Connecting Home and Heart with The Blue House
The Blue House
Written and illustrated by Phoebe Wahl
Published by Alfred A. Knopf, 2020
ISBN #978-1-9848-9336-9
Ages K and up
Book Review
“Home is where the heart is” may be the epitome of cliché, but in The Blue House, author-illustrator Phoebe Wahl illuminates why that sentiment continues to resonate. Leo and his father rent an old blue house, with peeling paint, creaky floorboards and leaky ceilings—“But it was theirs” (unpaged). Wahl emphasizes why the house is a special place to Leo and his father, describing the “hiding places and cozy spaces” inside the house and the bountiful garden outside. Then she fills the house with the stuff of warmth and tenderness: dance parties, pies in the oven, blanket forts, homemade artwork. Around them, however, houses are being knocked down and replaced by large apartment complexes, and soon their landlord announces that their beloved blue house is next to go. Wahl’s honest, but tender writing chronicles the anger, grief, and eventual acceptance that Leo and his father feel about losing the place they called home. But she also infuses hope and love within her storytelling, showing how after they move into another house, “with each passing day, the new house was becoming theirs, too” (unpaged). Wahl’s mixed-media illustrations, saturated with lush color, fill page after page with rich details—some that are tongue-in-cheek–that readers will enjoy exploring. A beautiful commentary on what “home” is, The Blue House offers much for your students to discuss and discover.

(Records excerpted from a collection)

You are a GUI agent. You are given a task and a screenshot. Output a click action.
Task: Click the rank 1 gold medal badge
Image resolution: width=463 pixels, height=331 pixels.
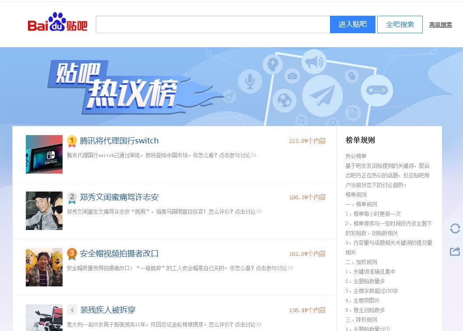coord(72,141)
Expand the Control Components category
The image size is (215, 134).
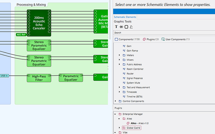point(116,101)
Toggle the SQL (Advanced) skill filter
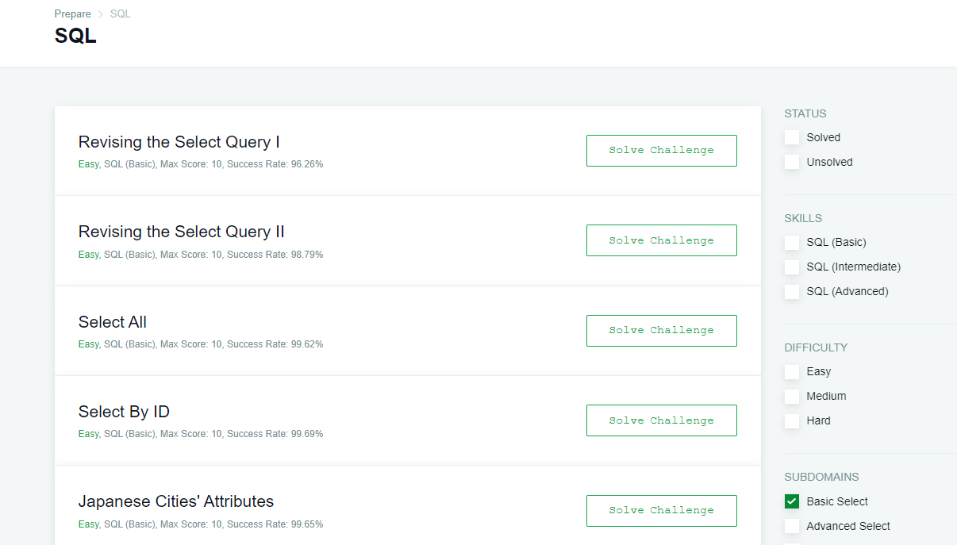The image size is (957, 545). 792,292
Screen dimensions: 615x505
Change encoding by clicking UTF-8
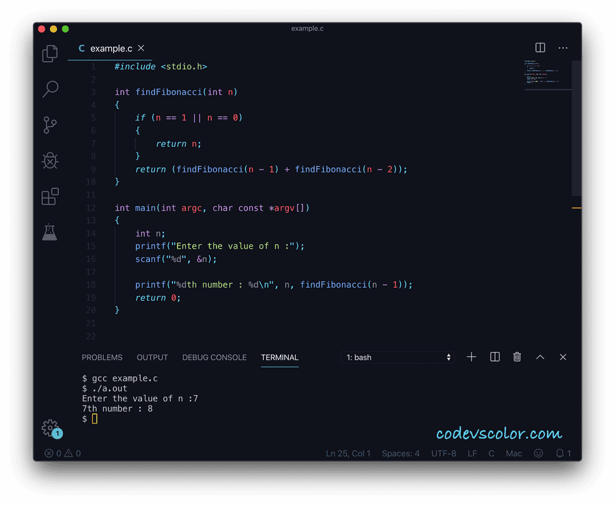click(x=443, y=453)
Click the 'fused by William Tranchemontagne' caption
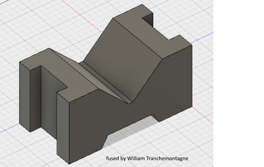The height and width of the screenshot is (167, 264). tap(147, 159)
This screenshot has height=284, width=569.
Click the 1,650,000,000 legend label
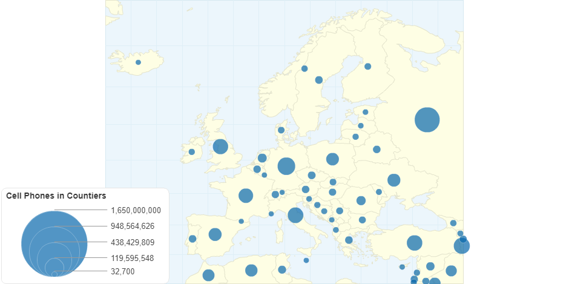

TASK ITEM: According to the review of The Blue House above, why do Leo and his father have to leave the blue house? Answer in one to three sentences.

THE COMPLETED TASK: Houses around them are being knocked down and replaced by large apartment complexes. Their landlord then announces that the blue house they rent is next to go.